--- Data for processing ---
* * * * * * * * *
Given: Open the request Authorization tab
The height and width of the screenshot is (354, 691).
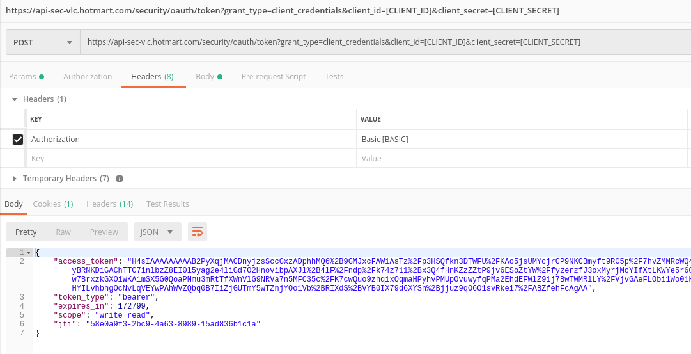Looking at the screenshot, I should click(88, 76).
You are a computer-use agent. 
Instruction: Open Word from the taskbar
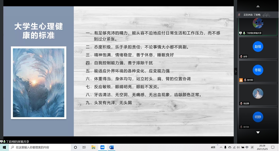[x=111, y=147]
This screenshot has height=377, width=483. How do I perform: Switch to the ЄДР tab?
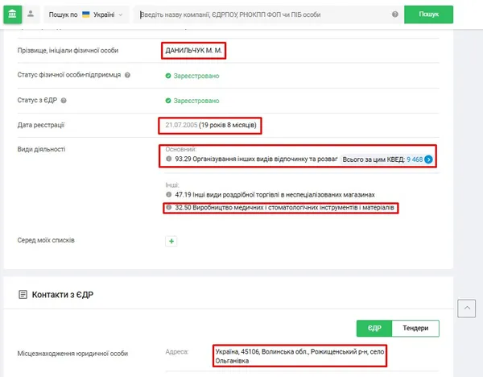pyautogui.click(x=374, y=328)

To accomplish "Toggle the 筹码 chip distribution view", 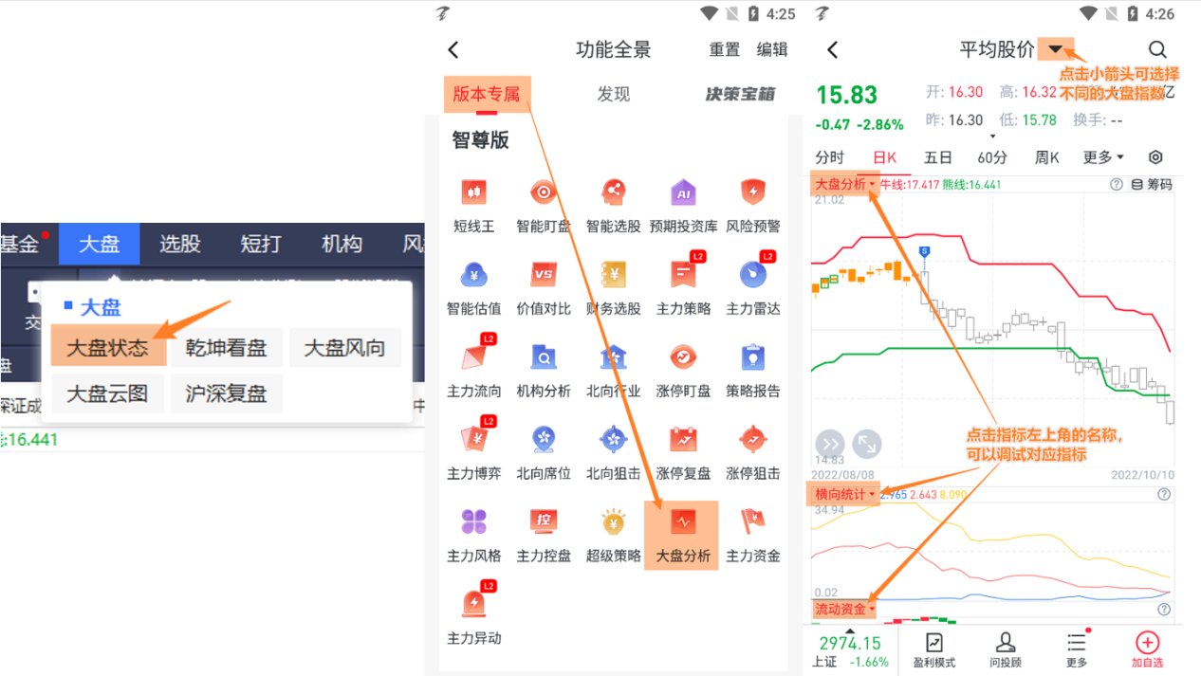I will 1152,185.
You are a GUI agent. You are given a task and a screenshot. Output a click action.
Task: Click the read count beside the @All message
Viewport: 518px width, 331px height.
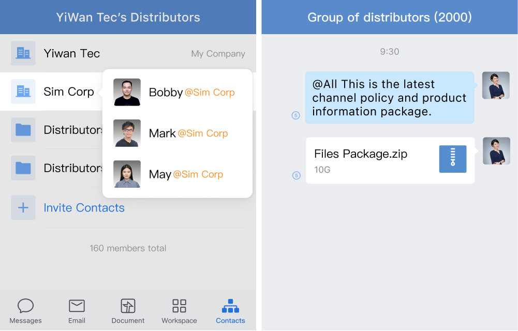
* * * * * * * * *
Which lines in the records above hold the string "agent"? Copy each of them.

--- Your response ---
You are a computer-use agent. 
You are a GUI agent. You are given a task and a screenshot. Output a click action.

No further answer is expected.